The discrete system of particles has become a continuous field obeying a partial differential equation. This is the prototype of every continuum theory: a microscopic lattice, a limit, and a field equation.

Number of masses N = 32

A pulse on a chain of masses on springs propagates as a wave. For small N the chain has dispersion — short-wavelength components travel slower than long ones — and the pulse spreads and ripples. As N grows, the chain's spectrum fills out smoothly and approaches the continuum wave equation u_tt = c²u_xx: the dashed reference. This is how Newton's particle-mechanics becomes continuum field theory.

A pulse on a chain of $N$ masses propagates as a wave. For small $N$ the chain is dispersive — short wavelengths lag — and the pulse spreads and ripples; as $N$ grows the chain’s behaviour approaches the smooth continuum solution (the dashed reference). The continuum wave equation is the long-wavelength limit of the discrete chain beneath it.

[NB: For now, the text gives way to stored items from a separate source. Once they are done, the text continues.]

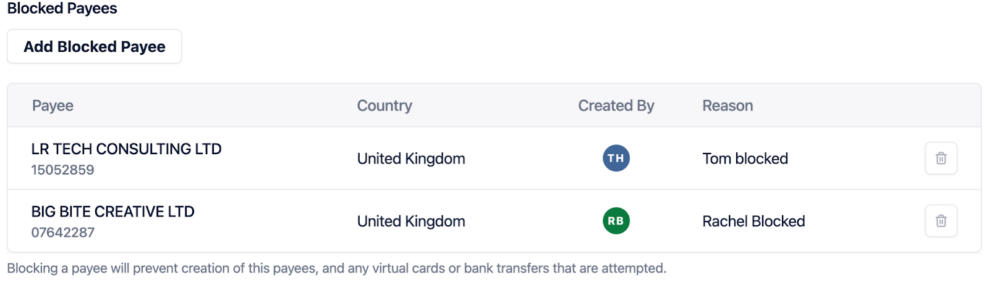The width and height of the screenshot is (989, 285).
Task: Click the Payee column header
Action: coord(53,106)
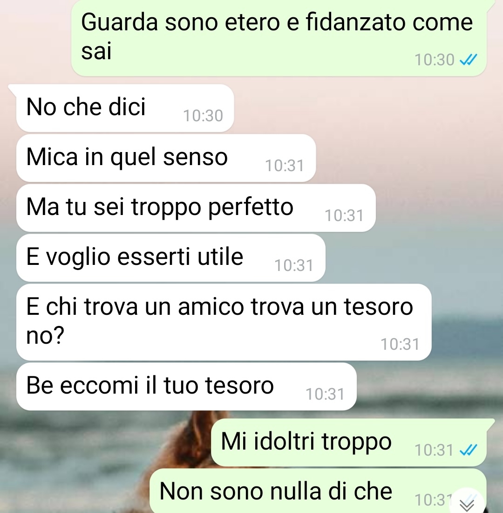The width and height of the screenshot is (503, 513).
Task: Tap the 'E voglio esserti utile' message
Action: (171, 257)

The master equation of continuum mechanics

The same logic runs in three dimensions and for any internal force law. A material element of volume $dV$ has mass $\rho\,dV$ ; the net force on it from its neighbours is the divergence of the stress tensor $\boldsymbol\sigma$ — the surface forces on its faces — times $dV$ . Newton’s second law per unit volume is then

\rho\,\frac{D\mathbf u}{Dt} \;=\; \nabla\cdot\boldsymbol\sigma,

with $D/Dt$ the rate of change following the material. This is the master equation of continuum mechanics. What distinguishes one continuum from another is only the constitutive law that gives $\boldsymbol\sigma$ : a pressure for an inviscid fluid, pressure plus a viscous stress for a real fluid, an elastic stress proportional to strain for a solid. The fluid mechanics and elasticity chapters are this one equation closed with two different constitutive laws.